Turning Sentry traces back down was part of the fix
Once the dashboards existed and the worst transactions had been attacked, we lowered Sentry trace sampling from 100% to 10% across the client, server, and edge configs:
Sentry.init({
dsn: process.env.NEXT_PUBLIC_SENTRY_DSN,
environment: process.env.NEXT_PUBLIC_APP_ENV ?? "production",
tracesSampleRate: 0.1,
replaysSessionSampleRate: 0.1,
replaysOnErrorSampleRate: 1.0,
});The replay settings stayed unchanged. Session replay was already sampled at 10%, and replay-on-error stayed at 100% because error context is a different value proposition than routine trace volume.
This is the part teams skip because it feels less heroic than shaving seconds off p95. But reducing sampling was not cleanup. It was the completion of the measurement posture. We had paid for visibility while the question was open. Once the dashboards and fixes gave us enough confidence, continuing to pay for every trace would have been an unbounded tax.
The final user-facing result was meaningful: the most-used pages got roughly 3 to 6 times faster. Slow GraphQL queries that had been sitting around 0.7 to 3.6 seconds at p95 moved into the rough range of 80 to 500 ms. Those numbers are not a universal law. They are the measured outcome of this app, this data shape, and this sequence of fixes.
Deep-dive: The fix pattern under the PRs
The performance PRs were not one technique repeated 13 times. They were a few boring patterns applied where measurement pointed.
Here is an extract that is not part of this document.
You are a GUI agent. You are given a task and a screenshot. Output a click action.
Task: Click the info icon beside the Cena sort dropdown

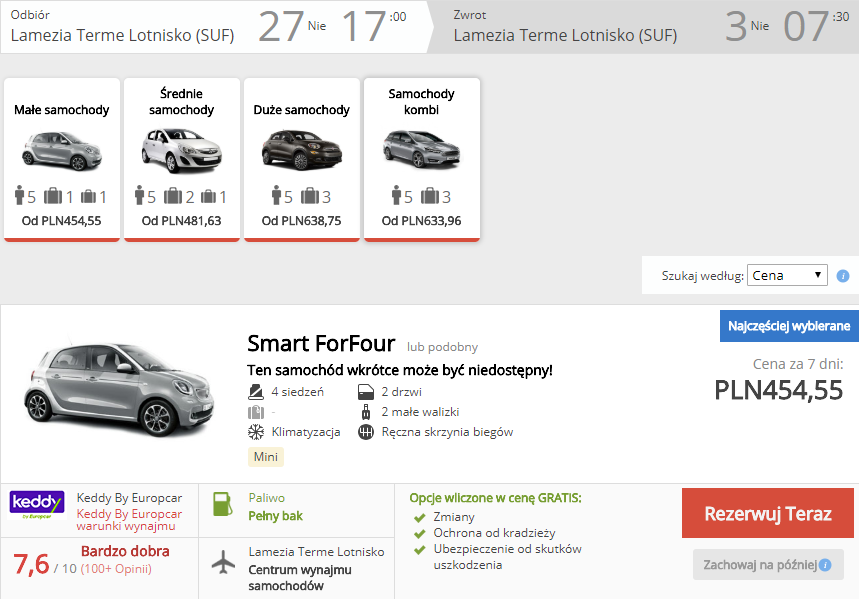(x=843, y=276)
| Hot path | Mechanism | Fix |
|---|---|---|
GetProjectTasks | Correlated _count subqueries per list row | Remove list-time counts, maintain logged minutes |
GetProjects | Fetch thousands of time-entry rows, aggregate in JS | Aggregate fees with groupBy before hydration |
dashboardMetrics | Fetch active booking rows to sum one field | Sum booking percentage in SQL |
GetResources | Hydrate full joined project rows | Select only id, code, and name |
| Project scope | OR EXISTS filters over large tables | Add composite indexes for user and project |
The common thread is not "use SQL for everything." It is to stop moving high-cardinality intermediate data across a boundary when the consumer needs a small result.
FAQ
How do I measure performance work after several PRs land?
Use one user-facing signal and one mechanism-facing signal. In this case, Sentry ranked GraphQL transactions by p95, while pg_stat_statements ranked normalized SQL by total execution time, calls, and mean time.
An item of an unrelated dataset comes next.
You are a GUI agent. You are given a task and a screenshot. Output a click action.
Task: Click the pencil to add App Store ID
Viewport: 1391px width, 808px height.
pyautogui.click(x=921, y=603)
Why use 100% Sentry trace sampling temporarily?
A short 100% sampling window can make missing or rare transaction patterns visible while debugging. The key is to pair it with an explicit reduction plan, such as dropping to 10% after the hot paths and dashboards are understood.
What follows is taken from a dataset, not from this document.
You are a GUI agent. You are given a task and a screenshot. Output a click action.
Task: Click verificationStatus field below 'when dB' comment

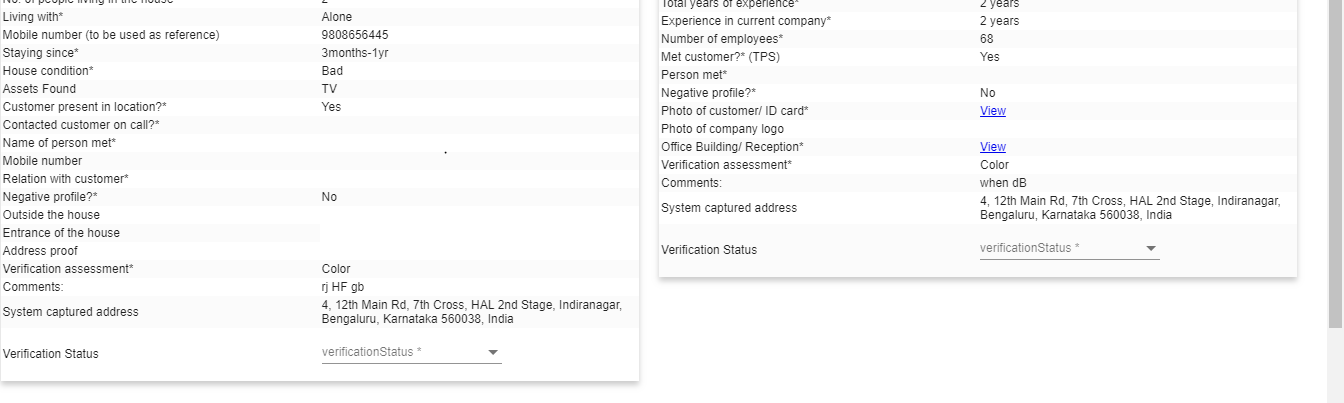point(1058,248)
Where should I capture slow database queries in Postgres?
Enable pg_stat_statements, create the extension in the database, and query it by total execution time. Use it to rank candidates, then inspect plans for specific slow statements before adding indexes or rewriting queries.
Why provision observability dashboards as code?
Dashboards as code make performance claims repeatable. A committed provisioner lets the team recreate the same widgets, compare the same transaction groups, and review changes like any other engineering artifact.
What is the main risk of this measurement approach?
Sampling and aggregate query stats can both hide edge cases. A 10% trace sample may miss low-volume pain, and pg_stat_statements can smooth over parameter-specific query plans, so important fixes still need targeted verification.
Observability did its job when we stopped treating it like a shrine and started treating it like a tool rental: use the right one, pay for it while the work is real, return it before it becomes furniture.